Updated on - Written by
Medically reviewed by Brittany Ferri, Ph.D.

keto and kidney stones
The ketogenic diet can cause kidney stones in some ways. Photo: Thanh Pham

Kidney stones can be a painful and troublesome condition, and if you’re following a ketogenic diet, you might be wondering if it increases your risk of developing kidney stones.

The ketogenic diet can be an effective weight loss strategy, but it requires awareness and precautions to minimize the risk of kidney stones. By following these tips, you can navigate the keto diet with confidence and prioritize your kidney health.

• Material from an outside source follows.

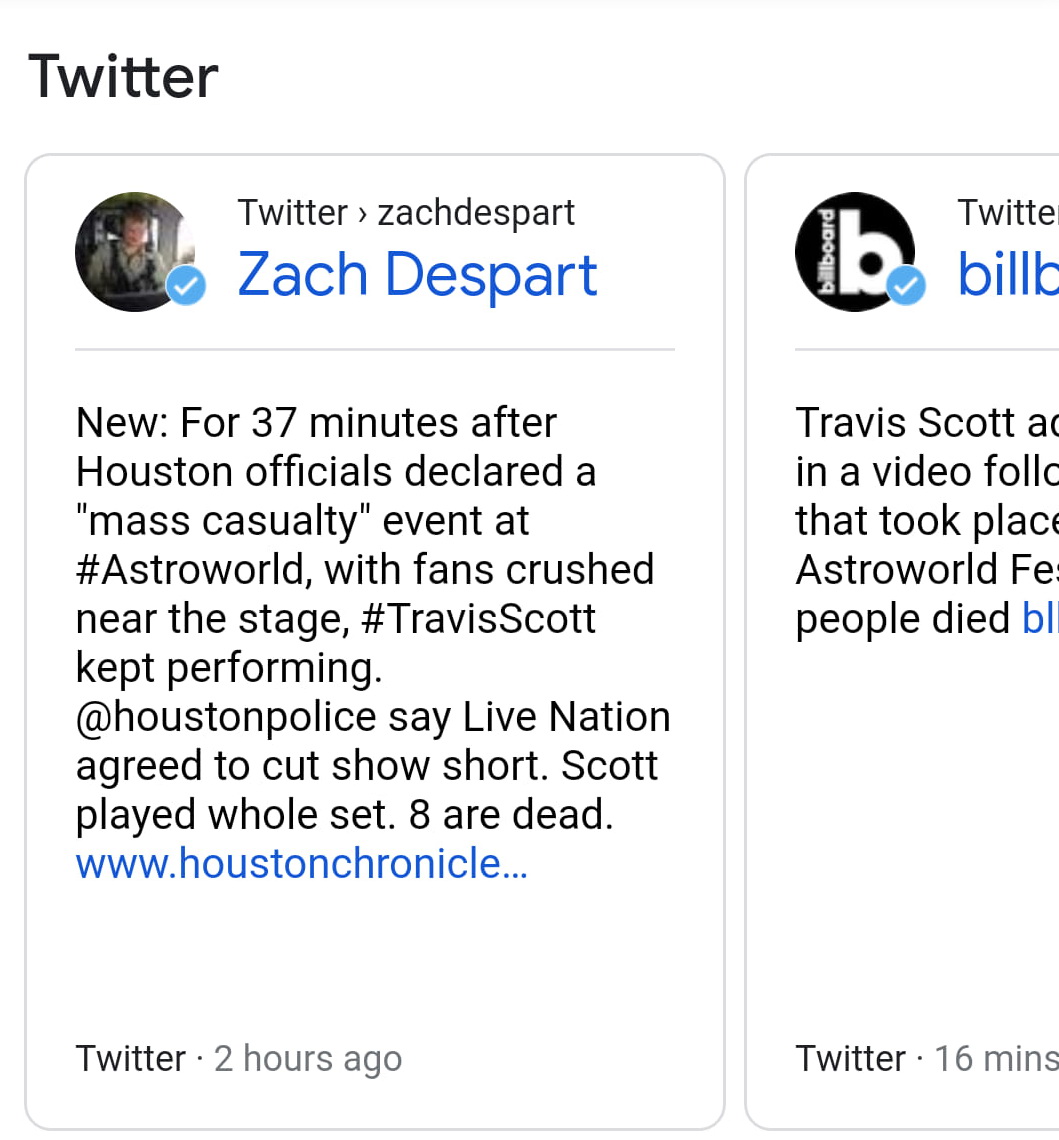Open Zach Despart's profile picture
The image size is (1059, 1140).
[134, 251]
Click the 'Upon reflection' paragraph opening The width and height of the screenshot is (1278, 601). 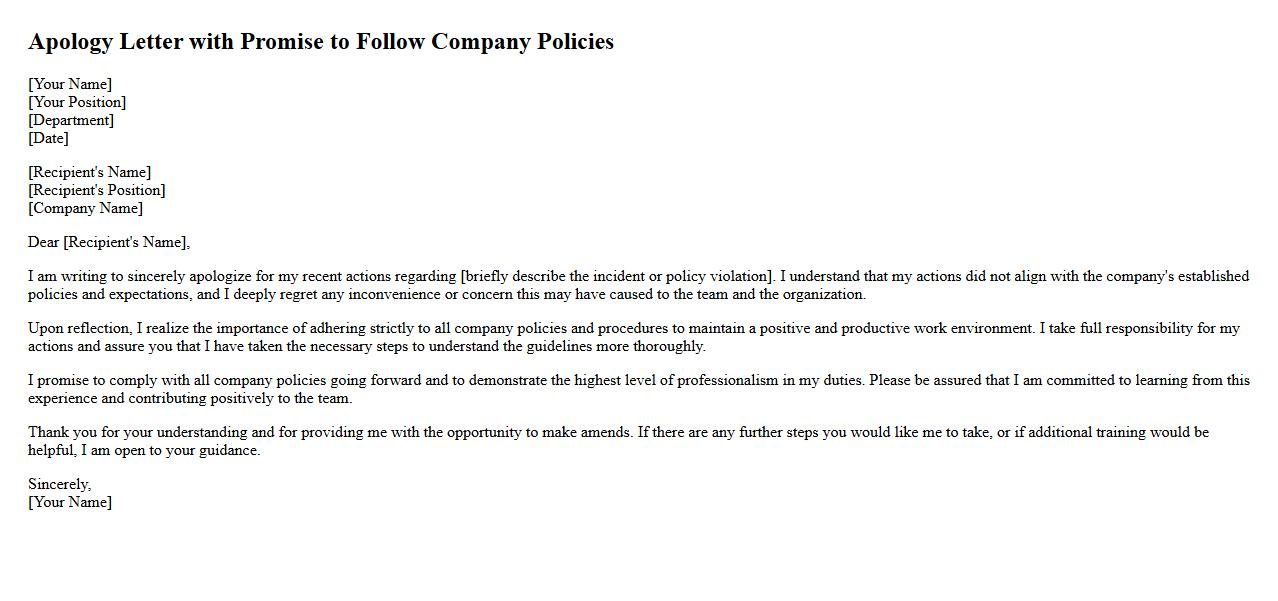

In this article, we explore the connection between the keto diet and kidney stones to help you understand the factors involved and provide tips to minimize the risk. Keep reading to find out more!

Keto Diet And Kidney Stones 

To minimize the risk of developing kidney stones while on a ketogenic diet, it is important to follow these tips:

  • Stay hydrated
  • Stick to a moderate protein intake
  • Include calcium-rich foods
  • Watch Oxalate intake
  • Consume citrus fruits
  • Consider supplementation

Tips To Avoid Kidney Stones On Keto

Tips To Avoid Kidney Stones On Keto
You need to consider the 6 following tips for a healthier kidney. Photo: Tattoboo/Shutterstock

If you’re following a ketogenic diet (keto diet) and want to minimize the risk of developing kidney stones, here are some tips to consider:

Stay Hydrated

Drink plenty of water throughout the day to ensure adequate urine production and dilution. Read all about how much water you should drink per day here!

Moderate Protein Intake

While the keto diet emphasizes higher fat consumption, it also includes moderate protein intake. Excessive protein can increase the excretion of calcium in the urine, potentially contributing to stone formation, including uric acid stones (most prevalent kidney stones).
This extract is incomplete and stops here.